3.2 Evolutionary trajectory analysis identified the ‘starter’ of NB at primary and metastatic sites
To further transcriptionally characterize the primary NBs and their corresponding distant metastases, we excluded nonmalignant cells and performed another integrate UMAP analysis for tumors T57 and T62, which contained matched pairs of primary tumor and bone marrow metastases. The malignant cells were mainly clustered according to their tumor of origin (Fig.2). The cells in Cluster 1 and Cluster 4 were mainly derived from T57, and the cells of Clusters 0, 2, and 5 were mainly derived from T62. However, the cells of Cluster 3 were evenly distributed across T57 and T62 (Fig.2). For the same tumor, each of the clusters contained malignant cells from both the primary and metastatic sites (Fig.2, 2D, S2A, and S2B), suggesting substantial conservation of cell types and expression states between primary tumors and their corresponding bone marrow metastases. This finding further supported the preservation of tumor phenotype during metastasis, consistent with previous study [
21]. The heatmap showed the molecular features of the different clusters (Fig.2). For example, genes associated with neural features (neurotransmitter transmission,
SLC5A7,
IGFBP5, and
PDE10A; neuron projection guidance,
EPHB6,
NRP2, and
CNTNAP2) were preferentially expressed in Clusters 0 and 2. Other differentially expressed genes were related to the cell cycle (
MKI67,
TOP2A, and
FOXM1), cellular response to stimulus (
DNAJA4,
HSPB1, and
DNAJB1), and immune activity (
HLA-C,
HLA-A, and
IRF1) (Table S3).

§ **Supplied data**
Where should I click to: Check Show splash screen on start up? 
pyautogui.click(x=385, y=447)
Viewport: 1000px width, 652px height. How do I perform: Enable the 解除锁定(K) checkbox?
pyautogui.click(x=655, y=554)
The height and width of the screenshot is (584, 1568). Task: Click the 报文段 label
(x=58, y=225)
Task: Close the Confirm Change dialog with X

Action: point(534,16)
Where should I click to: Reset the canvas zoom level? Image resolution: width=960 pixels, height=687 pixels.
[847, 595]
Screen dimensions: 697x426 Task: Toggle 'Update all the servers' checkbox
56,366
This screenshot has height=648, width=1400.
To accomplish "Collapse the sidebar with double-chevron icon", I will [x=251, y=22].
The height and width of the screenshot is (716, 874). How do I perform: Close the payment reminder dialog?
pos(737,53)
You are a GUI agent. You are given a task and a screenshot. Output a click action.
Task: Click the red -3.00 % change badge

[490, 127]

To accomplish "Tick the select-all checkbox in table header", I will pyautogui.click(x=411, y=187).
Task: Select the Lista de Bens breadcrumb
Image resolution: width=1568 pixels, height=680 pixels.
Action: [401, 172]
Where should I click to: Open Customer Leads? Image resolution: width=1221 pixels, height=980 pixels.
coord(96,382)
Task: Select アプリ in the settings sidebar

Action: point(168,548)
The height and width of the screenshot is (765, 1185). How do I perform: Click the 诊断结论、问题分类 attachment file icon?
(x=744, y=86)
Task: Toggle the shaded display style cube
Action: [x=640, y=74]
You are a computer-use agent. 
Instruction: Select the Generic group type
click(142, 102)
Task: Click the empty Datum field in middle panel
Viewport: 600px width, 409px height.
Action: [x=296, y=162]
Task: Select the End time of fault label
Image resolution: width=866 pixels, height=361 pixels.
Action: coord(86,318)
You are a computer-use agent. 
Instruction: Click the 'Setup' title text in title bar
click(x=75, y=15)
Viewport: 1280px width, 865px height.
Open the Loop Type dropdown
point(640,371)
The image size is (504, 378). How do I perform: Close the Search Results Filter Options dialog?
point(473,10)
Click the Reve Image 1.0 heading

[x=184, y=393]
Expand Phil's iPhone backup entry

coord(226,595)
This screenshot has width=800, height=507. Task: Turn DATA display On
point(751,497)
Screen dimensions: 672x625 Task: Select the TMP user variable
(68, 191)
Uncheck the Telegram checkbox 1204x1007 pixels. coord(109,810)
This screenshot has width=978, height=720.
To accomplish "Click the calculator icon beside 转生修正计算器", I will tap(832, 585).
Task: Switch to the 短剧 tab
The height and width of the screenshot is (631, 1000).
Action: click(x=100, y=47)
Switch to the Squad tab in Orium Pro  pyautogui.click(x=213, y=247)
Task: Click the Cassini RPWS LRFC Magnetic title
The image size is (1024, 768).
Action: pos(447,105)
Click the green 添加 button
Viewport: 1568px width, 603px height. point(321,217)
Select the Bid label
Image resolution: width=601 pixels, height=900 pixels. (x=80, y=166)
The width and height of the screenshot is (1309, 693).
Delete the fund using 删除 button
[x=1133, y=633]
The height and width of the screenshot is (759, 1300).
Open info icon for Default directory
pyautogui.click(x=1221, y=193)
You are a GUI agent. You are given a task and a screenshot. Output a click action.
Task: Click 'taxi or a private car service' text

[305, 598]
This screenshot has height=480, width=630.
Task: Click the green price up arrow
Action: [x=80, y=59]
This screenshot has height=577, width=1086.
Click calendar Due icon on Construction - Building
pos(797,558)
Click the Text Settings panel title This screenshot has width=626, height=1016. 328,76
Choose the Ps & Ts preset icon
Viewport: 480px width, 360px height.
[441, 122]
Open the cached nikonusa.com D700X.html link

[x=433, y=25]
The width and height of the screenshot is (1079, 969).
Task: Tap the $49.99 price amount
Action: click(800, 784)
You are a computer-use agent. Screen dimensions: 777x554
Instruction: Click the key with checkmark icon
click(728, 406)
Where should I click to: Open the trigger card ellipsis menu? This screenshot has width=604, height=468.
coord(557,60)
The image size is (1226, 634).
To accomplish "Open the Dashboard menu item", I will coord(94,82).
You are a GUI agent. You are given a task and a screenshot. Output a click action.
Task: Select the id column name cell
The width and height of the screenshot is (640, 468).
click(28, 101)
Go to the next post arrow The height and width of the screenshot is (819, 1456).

§ **What the task asks**
In the text on primary and metastatic tumor cell clusters, which clusters preferentially expressed genes associated with neural features?

§ **Written reply**
Clusters 0 and 2